*WHAT TO WORK ON*. Reproduce the listing starting at the line containing "Describe the element at coordinates (129, 24)" and ending at the end of the listing, substituting "screen image" for each "screenshot" and leaving everything else unchanged.

*THE INPUT*.
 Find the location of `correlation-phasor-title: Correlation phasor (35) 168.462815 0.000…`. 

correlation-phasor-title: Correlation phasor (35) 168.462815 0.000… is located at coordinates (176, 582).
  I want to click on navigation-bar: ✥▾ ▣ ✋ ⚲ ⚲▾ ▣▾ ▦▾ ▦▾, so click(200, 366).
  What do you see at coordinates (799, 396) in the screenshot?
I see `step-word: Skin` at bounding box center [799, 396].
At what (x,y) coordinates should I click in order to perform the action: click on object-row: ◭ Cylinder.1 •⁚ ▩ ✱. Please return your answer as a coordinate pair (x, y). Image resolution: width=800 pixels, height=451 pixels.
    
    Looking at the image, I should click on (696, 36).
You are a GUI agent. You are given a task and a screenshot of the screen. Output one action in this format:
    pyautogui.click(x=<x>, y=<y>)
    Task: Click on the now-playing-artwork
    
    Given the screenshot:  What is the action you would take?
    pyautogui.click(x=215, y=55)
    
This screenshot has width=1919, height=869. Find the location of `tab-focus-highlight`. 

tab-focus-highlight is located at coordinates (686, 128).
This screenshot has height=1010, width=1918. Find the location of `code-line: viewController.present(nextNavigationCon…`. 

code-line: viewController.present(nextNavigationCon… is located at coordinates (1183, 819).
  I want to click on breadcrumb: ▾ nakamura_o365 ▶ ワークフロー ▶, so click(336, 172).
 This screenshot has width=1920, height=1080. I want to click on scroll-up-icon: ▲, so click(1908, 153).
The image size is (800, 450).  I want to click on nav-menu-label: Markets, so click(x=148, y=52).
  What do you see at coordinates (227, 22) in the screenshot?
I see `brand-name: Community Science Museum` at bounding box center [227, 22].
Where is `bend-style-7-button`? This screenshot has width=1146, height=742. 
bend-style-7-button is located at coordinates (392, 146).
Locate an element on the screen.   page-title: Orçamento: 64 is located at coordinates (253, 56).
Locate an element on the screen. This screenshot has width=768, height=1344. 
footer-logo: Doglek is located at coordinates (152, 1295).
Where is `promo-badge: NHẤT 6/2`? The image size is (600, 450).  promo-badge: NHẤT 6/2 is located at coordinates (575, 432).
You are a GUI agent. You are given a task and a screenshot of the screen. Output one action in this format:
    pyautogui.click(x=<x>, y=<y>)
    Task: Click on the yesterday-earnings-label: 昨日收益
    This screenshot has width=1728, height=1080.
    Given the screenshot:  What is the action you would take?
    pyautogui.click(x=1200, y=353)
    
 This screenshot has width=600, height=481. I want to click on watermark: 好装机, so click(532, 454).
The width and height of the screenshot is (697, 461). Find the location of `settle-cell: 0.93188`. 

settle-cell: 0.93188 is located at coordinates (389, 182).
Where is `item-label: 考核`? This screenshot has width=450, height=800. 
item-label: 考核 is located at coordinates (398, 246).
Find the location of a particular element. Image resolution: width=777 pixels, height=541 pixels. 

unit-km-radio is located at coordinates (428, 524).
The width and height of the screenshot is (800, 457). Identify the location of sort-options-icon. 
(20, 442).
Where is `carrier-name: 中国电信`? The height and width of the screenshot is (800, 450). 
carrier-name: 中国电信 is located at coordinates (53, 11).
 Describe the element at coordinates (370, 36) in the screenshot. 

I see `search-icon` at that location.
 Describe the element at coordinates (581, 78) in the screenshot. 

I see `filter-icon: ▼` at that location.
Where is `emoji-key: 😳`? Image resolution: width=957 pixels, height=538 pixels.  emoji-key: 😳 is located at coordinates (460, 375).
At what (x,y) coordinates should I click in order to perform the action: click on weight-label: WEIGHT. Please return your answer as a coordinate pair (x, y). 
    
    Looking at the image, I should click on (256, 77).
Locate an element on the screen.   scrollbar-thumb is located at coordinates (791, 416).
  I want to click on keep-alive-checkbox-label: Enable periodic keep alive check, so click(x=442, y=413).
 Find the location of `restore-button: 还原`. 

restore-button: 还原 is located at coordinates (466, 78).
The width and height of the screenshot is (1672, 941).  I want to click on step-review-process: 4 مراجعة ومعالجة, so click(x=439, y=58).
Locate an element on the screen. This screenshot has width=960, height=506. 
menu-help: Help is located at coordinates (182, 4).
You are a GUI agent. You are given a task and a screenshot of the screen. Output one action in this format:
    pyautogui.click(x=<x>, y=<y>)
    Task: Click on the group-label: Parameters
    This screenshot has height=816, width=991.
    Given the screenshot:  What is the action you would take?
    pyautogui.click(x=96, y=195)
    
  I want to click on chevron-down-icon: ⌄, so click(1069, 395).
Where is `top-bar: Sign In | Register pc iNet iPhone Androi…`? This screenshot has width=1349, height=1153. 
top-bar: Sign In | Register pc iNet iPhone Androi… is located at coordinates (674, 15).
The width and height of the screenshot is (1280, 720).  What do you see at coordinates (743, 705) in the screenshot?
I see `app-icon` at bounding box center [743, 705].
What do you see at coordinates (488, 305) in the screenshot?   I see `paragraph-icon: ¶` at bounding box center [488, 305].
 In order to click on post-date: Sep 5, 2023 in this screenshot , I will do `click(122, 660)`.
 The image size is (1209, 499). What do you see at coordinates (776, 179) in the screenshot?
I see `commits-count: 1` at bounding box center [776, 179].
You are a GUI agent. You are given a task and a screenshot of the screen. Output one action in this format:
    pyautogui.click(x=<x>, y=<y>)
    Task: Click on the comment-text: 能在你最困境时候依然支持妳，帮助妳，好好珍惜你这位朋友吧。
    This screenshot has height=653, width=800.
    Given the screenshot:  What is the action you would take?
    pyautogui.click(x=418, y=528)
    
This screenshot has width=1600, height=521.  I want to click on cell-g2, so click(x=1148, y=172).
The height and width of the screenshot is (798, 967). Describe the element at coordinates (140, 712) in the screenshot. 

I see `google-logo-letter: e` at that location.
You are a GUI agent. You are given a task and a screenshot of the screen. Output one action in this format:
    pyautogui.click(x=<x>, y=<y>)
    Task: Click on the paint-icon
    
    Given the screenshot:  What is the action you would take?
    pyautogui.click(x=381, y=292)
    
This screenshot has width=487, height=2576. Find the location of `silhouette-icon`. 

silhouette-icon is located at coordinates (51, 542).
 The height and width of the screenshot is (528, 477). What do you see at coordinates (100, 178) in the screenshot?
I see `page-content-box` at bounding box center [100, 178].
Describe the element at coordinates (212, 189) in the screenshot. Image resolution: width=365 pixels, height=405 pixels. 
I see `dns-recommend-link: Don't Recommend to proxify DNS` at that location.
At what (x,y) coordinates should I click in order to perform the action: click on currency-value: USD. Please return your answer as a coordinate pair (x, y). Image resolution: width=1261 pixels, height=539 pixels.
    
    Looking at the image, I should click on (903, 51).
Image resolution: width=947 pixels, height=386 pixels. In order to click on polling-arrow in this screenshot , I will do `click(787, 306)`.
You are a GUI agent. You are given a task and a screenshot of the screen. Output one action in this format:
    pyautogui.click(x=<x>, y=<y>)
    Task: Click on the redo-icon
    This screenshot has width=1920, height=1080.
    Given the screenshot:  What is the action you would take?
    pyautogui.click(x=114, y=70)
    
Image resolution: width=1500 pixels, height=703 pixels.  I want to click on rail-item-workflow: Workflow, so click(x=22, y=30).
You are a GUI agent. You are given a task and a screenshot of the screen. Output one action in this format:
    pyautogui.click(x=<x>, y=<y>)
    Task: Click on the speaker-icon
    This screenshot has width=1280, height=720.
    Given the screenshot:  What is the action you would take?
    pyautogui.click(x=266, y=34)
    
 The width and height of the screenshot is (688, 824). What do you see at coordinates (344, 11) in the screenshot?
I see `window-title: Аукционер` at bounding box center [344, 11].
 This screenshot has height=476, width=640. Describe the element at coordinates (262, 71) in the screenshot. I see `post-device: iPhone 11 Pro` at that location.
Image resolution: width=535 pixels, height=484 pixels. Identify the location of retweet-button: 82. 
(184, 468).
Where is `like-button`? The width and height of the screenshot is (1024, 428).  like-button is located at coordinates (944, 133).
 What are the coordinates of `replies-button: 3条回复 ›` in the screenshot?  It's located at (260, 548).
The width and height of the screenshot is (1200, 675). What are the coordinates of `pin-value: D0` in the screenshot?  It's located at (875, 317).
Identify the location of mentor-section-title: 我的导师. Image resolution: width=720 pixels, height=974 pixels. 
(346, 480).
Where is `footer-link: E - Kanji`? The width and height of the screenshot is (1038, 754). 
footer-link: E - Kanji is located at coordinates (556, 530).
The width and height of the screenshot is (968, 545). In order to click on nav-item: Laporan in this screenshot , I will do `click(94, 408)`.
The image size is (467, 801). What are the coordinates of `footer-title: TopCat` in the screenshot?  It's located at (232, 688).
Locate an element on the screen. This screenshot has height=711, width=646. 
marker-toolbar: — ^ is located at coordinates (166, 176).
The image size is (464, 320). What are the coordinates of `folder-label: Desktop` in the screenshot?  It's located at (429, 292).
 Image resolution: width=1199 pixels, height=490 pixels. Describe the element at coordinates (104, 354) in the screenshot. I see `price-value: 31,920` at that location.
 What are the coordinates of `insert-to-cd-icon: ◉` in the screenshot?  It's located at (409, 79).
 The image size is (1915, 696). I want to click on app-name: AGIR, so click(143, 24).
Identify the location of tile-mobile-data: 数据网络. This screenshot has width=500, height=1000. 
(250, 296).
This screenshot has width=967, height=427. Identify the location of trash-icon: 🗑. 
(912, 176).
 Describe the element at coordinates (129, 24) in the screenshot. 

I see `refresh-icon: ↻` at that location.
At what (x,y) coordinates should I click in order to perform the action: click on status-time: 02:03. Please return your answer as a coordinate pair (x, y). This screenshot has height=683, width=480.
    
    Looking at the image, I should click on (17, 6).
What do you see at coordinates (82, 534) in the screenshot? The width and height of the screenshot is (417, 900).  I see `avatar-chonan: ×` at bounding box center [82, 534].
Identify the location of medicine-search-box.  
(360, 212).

*WRITTEN ANSWER*.
 Describe the element at coordinates (129, 24) in the screen image. 

I see `refresh-icon: ↻` at that location.
At what (x,y) coordinates should I click in order to perform the action: click on status-time: 02:03. Please return your answer as a coordinate pair (x, y). This screen image has height=683, width=480.
    
    Looking at the image, I should click on (17, 6).
What do you see at coordinates (82, 534) in the screen image? The width and height of the screen image is (417, 900).  I see `avatar-chonan: ×` at bounding box center [82, 534].
Identify the location of medicine-search-box.  
(360, 212).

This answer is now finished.